# Aim of the exercise
Copy out the following article on the petition to list the Pacific red snapper in full, word for word.

# Text passage
Center for Biological Diversity: Endangered Earth - Online # 265

2/11/2001 928

PETITION FILED TO LIST PACIFIC RED SNAPPER UNDER ESA - 1ST COMMERCIAL MARINE FISH TO APPROACH EXTINCTION

On 1-25-01, the Center for Biological Diversity, Natural Resources Defense Council and the Center for Marine Conservation petitioned the National Marine Fisheries Service to list the Pacific red snapper (also called "bocaccio") as a federally "threatened species" in California. As the first commercial marine species to have declined to a level at which extinction is possible, the fate of the snapper heralds a growing crisis in commercial fisheries around the world.

Bocaccio once was the dominant species of rockfish caught by trawl fishermen on the Pacific coast, but its numbers have declined 98% since 1969. Overfishing is the principle threat, with habitat degradation likely being a contributing factor as well. In recent decades commercial fishing technology has advanced tremendously making fish-finding equipment highly accurate, nets stronger, and fishing gear more versatile. Combined with an increase in fishing boats, expanded fishing areas and inadequate management, these innovations have led to severe over-fishing.

The habitats of both young and adult bocaccio are also under pressure. The piers, rocky areas and kelp forests inhabited by young bocaccio are near the urbanized coast and are degraded by stormwater runoff, oil spills and other pollution. The deep waters favored by adult bocaccio have been altered by the repeated scraping of the ocean floor by heavy trawl nets and other bottom-fishing gear.

# Excerpted data
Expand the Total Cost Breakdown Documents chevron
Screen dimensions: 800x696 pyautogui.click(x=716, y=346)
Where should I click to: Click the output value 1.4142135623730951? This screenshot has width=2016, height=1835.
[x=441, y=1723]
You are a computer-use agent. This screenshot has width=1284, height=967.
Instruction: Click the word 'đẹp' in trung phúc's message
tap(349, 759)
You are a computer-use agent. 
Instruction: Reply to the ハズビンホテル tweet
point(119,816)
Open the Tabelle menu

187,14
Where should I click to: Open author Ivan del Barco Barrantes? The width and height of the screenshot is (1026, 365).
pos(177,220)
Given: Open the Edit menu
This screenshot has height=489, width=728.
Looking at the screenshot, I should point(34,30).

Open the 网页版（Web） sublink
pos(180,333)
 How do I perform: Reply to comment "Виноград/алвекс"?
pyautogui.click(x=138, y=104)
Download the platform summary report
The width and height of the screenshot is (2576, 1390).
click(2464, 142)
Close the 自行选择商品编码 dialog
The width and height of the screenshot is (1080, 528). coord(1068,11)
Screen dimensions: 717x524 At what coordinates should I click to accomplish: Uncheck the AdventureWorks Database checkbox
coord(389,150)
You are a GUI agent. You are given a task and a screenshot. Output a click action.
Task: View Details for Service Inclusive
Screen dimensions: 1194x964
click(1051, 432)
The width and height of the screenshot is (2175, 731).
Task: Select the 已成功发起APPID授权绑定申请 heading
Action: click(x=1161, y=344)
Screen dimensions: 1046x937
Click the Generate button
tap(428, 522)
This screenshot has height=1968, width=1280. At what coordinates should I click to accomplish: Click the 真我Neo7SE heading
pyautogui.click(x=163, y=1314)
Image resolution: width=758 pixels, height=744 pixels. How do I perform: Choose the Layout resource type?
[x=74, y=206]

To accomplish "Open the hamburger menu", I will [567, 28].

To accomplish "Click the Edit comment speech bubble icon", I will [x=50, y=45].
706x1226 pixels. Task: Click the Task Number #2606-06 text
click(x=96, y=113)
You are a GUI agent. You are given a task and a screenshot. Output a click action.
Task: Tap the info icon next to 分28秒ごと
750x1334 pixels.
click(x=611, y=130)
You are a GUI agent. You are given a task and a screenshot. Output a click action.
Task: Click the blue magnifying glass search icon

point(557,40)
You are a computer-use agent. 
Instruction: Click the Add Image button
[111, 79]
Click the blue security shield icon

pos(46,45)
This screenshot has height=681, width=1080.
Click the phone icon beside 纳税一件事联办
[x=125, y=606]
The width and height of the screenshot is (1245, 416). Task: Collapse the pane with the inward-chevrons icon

# Output of the task
Center for Biological Diversity: Endangered Earth - Online # 265

2/11/2001 928

PETITION FILED TO LIST PACIFIC RED SNAPPER UNDER ESA - 1ST COMMERCIAL MARINE FISH TO APPROACH EXTINCTION

On 1-25-01, the Center for Biological Diversity, Natural Resources Defense Council and the Center for Marine Conservation petitioned the National Marine Fisheries Service to list the Pacific red snapper (also called "bocaccio") as a federally "threatened species" in California. As the first commercial marine species to have declined to a level at which extinction is possible, the fate of the snapper heralds a growing crisis in commercial fisheries around the world.

Bocaccio once was the dominant species of rockfish caught by trawl fishermen on the Pacific coast, but its numbers have declined 98% since 1969. Overfishing is the principle threat, with habitat degradation likely being a contributing factor as well. In recent decades commercial fishing technology has advanced tremendously making fish-finding equipment highly accurate, nets stronger, and fishing gear more versatile. Combined with an increase in fishing boats, expanded fishing areas and inadequate management, these innovations have led to severe over-fishing.

The habitats of both young and adult bocaccio are also under pressure. The piers, rocky areas and kelp forests inhabited by young bocaccio are near the urbanized coast and are degraded by stormwater runoff, oil spills and other pollution. The deep waters favored by adult bocaccio have been altered by the repeated scraping of the ocean floor by heavy trawl nets and other bottom-fishing gear.